When the parents of the twins sued this lawyer, he claimed no responsibility because the twins “carelessly, recklessly and negligently conducted and maintained themselves” in a way that contributed to the accident."

By the way, the lawyer was 90 years-old at the time of the accident.

So many elderly people behaving so badly recently. I wonder if this has anything to do with the baby boom. Or maybe it’s the elderly boom now?

Well, clearly the twins were the more intelligent party in this event.

The driver was 90 years old in October 2013. That means he was born in 1923 or late 1922. Not a boomer.

How dare those children be on the sidewalk!! Clearly the driver was entitled to use that paved walkway to park his SUV.

:rolleyes:

An original war boomer.

But I digress.

I object to the characterization of my client as a lawyer. This is designed to prejudice the jury against him.

The children involved are aged six, six, and nine. Which means they have a collective age of twenty-one and are therefore an adult and should have acted more responsibly. Standard Chewbacca defense.

Typical BMW driver attitude.
How dare you walk on the sidewalk you should know that the sidewalk is reserved for my BMW when traffic is backed up.

What a horrible thing all around. The poor parents. I also have to feel for the 90 year old too. What a terrible last thing to do during your life. :(. (or anytime of course) I wonder if any family had told him he shouldn’t be driving.

I’m sorry, but at the age of 90 he should have given up driving voluntariily. I’ve known a number of elderly people, with perfect driving records, who did just that, because they didn’t want to take a chance on an accident marring the latter part of their life.

Are you really looking for opinions? This seems more like an RO-style Pitting.

It’s boilerplate language typical of a response to a lawsuit.

$100/hour or more for mindless copy & paste.

Does anybody look at the basic facts and actually craft a reply that fits the situation?

:rolleyes:

Does anyone understand that if you don’t raise a defense in your answer, you’ve waived it?

Sure, it is.

But as noted in the comments section after the news article, it isn’t going to sit well with any jury when it comes time to award damages, punitive and otherwise. Juries can be harsh task-masters, especially when little kids and very stupid lawyers are involved.

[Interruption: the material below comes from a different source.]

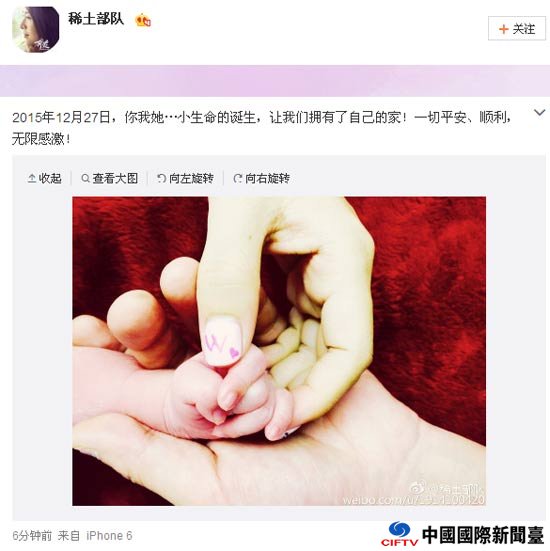The image size is (550, 551).
Task: Click the 稀土部队 profile avatar
Action: (35, 30)
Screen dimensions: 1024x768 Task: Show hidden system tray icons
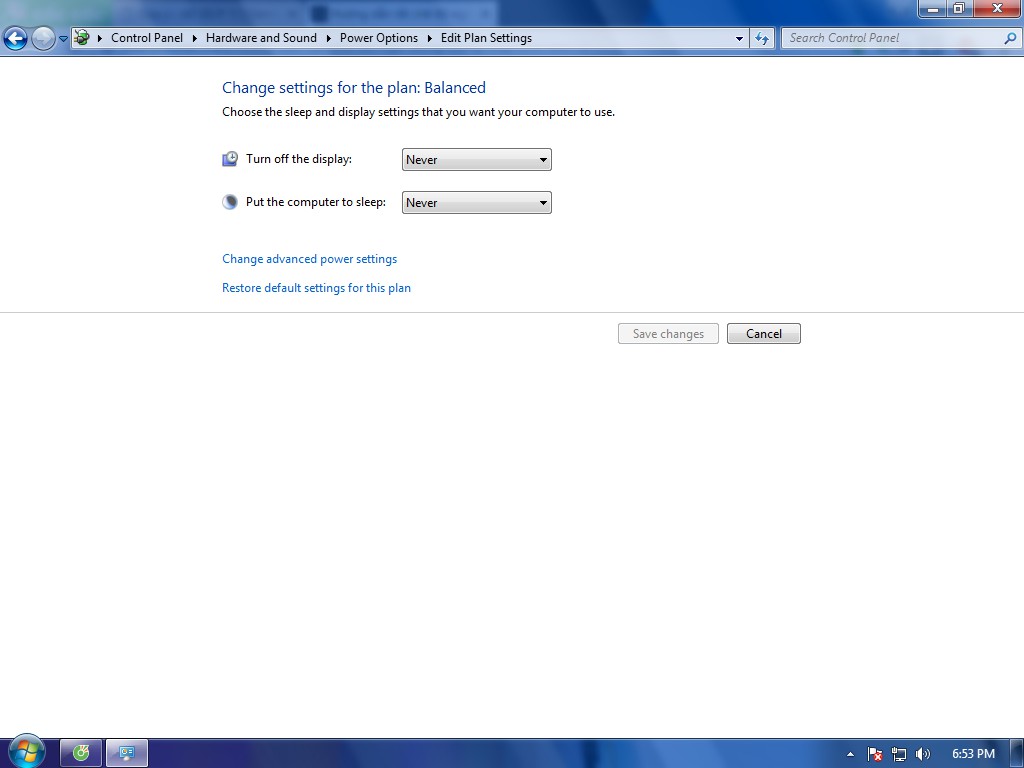click(x=851, y=754)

So now the old fella is going to be bankrupted AND forever known as a bastard of the first degree instead of just being poor for the remainder of his life.

I know which one I’d choose.

How about “My client suffered a stroke/heart attack/angina/case of the stupids.” rather than “The six years old boy recklessly stood on the sidewalk when my client lost control and drove into a store wall?”

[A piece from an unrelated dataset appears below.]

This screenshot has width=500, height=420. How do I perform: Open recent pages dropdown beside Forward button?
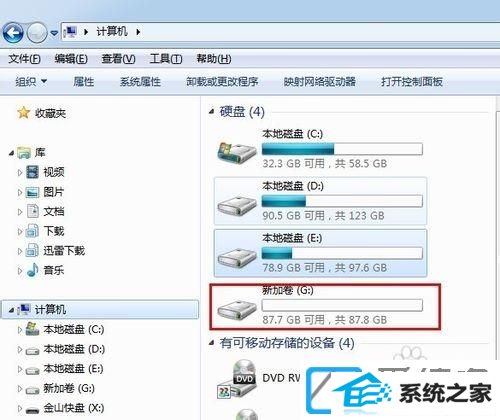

Which one comes across as less assholish and less of a PR disaster?

This case probably won’t go to trial. Few of them do, particularly with facts like this. It will probably settle after the parties complete discovery.

Which one admits liability before the discovery phase is even fucking started, and borders on malpractice?

This, or maybe he might just suck it up and actually NOT defend his actions?

Y’know, sometimes, just sometimes, culpability is so obvious and without mitigating circumstances that pleading guilty is the right thing to do. But of course, doing that means the pockets of umpteen defense lawyers aren’t going to be lined.

:rolleyes:

Did you see the photo in the article? That’s all the discovery anyone fucking needs.

:rolleyes:

A defendant attempting to plead guilty in a civil action would be amusing to Plaintiff’s attorneys, the court clerks, and anyone else that wasn’t the defense attorney’s malpractice carrier, but otherwise a spectacularly boneheaded move.

The defendant’s insurance company is obligated to defendant to provide a defense to the lawsuit once filed. This includes raising the comparative negligence issue in their Answer.

Really? Tell me, only from looking at that picture, who are the plaintiffs? What were their injuries? What were their medical bills? What, if any, future medical costs can they reasonably anticipate as a result of this accident? Could the vehicle have been defective in some way, to such an extent that someone other than this defendant could be partially liable for the injuries?